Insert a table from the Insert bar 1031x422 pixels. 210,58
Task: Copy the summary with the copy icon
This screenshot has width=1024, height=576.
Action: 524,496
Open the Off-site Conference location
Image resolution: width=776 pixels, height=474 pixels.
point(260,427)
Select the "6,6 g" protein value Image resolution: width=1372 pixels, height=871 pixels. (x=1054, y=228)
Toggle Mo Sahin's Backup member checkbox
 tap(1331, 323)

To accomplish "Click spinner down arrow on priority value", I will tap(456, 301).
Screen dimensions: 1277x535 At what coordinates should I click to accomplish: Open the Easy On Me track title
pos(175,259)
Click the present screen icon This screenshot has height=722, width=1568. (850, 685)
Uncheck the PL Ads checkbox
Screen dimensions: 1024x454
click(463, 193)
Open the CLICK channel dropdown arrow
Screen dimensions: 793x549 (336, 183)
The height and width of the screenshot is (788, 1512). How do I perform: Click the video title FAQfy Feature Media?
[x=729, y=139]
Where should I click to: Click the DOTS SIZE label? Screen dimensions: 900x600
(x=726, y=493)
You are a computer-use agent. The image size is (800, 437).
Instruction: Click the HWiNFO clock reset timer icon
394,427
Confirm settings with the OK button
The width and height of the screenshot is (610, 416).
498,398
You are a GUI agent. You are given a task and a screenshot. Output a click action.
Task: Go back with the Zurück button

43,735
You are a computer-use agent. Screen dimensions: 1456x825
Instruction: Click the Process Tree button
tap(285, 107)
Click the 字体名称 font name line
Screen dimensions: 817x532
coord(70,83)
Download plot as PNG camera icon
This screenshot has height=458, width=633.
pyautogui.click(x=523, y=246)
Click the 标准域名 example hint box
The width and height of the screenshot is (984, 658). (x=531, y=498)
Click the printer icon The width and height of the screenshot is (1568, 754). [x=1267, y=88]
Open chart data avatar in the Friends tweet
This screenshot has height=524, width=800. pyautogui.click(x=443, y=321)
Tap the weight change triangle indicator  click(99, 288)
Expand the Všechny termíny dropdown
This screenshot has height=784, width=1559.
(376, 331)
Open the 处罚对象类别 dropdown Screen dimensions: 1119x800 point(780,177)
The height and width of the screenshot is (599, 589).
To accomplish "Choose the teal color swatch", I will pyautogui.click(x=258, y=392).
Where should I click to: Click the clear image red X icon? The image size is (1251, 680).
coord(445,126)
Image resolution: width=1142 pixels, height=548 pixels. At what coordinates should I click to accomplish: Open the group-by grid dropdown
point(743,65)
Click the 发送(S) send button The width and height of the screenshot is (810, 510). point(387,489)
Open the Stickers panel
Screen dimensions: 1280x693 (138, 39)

DIRECTIONS FOR THIS TASK:
Within the entries, find all lines holding "computer" and copy each one.

REPLY TO THE TASK:
You are a computer-use agent. The image size is (800, 437).
You are a computer-use agent. Screen dimensions: 1456x825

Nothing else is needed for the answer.